Biden in his first remarks on the Afghanistan collapse since Monday held fast to defending his handling of the situation. He defiantly reiterated his ongoing narrative: that there was no need to maintain a US military presence there with al-Qaeda degraded and the terrorist group’s founder Osama bin Laden killed.

‘Does anybody truly believe that I would not have had to put in significantly more American forces?’ Biden told reporters. ‘Send your sons, your daughters, like my son was sent to Iraq, to maybe die?’

During his briefing, Biden sought to reassure Americans who are still in the country in crisis.

‘Let me be clear – any American who wants to come, we will get you home,’ Biden said.

He continued: ‘I cannot promise what the final outcome will be, that it will be without risk of loss. But as commander-in-chief, I can promise you I will mobilize every resource necessary, and as an American, I offer my gratitude to the brave men and women of the US armed forces who are carrying out this mission. They’re incredible.’

Biden called the effort to rescue Americans and vulnerable Afghan civilians ‘one of the largest, most difficult airlifts in history’.

Asked whether he would consider extending the evacuation effort past the August 31 deadline if Americans and others seeking to escape have not been airlifted, Biden said he believes the mission can be completed by then.

However, he added, ‘We’re going to make that judgement as we go’.

Biden said he ordered for evacuation flights to resume and that 5,700 people were airlifted on Thursday.
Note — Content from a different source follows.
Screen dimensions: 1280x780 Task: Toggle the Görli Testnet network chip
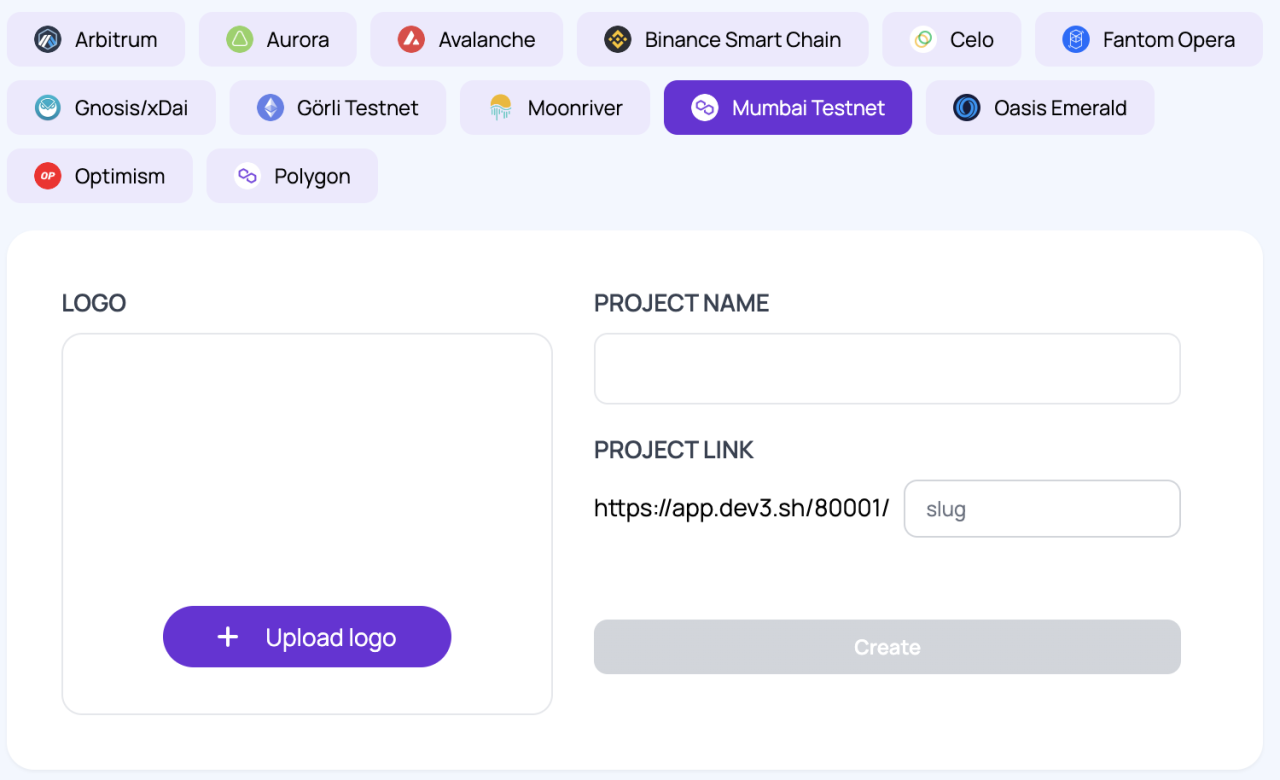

Since August 14, 13,000 people have been taken out of the country and the figure exceeds 18,000 since July, he said.

In his last address on Afghanistan on Monday, Biden said he had no regrets about his decision in April to begin withdrawing all US troops.

‘I stand squarely behind my decision,’ Biden said in the briefing from the White House. ‘After 20 years, I’ve learned the hard way that there was never a good time to withdraw US forces.’

Biden added he was ‘deeply saddened by the facts we now face, but I do not regret my decision’.

During another briefing from the White House on Wednesday, Biden focused on attacking Republican governors trying to prevent schools from requiring masks and failed to mention Afghanistan or answer reporters’ questions on the issue.

In a sit-down interview with ABC News recorded Wednesday and aired Thursday, Biden appallingly said ‘no one’s being killed right now’ at the Kabul airport, despite at least a dozen confirmed deaths.

When ABC News’ George Stephanopoulos brought up photos of ‘Afghans falling’ from C-17 military planes evacuating people, Biden said they were taken ‘four days ago, five days ago’.

Biden earlier this week doubled down on his statements that the US did not foresee the Taliban defeating the Afghan military and gaining control so quickly.

‘I don’t think anybody anticipated that,’ the president said in his ABC News interview.

After his briefing on Friday, Biden headed to his home in Delaware for the weekend.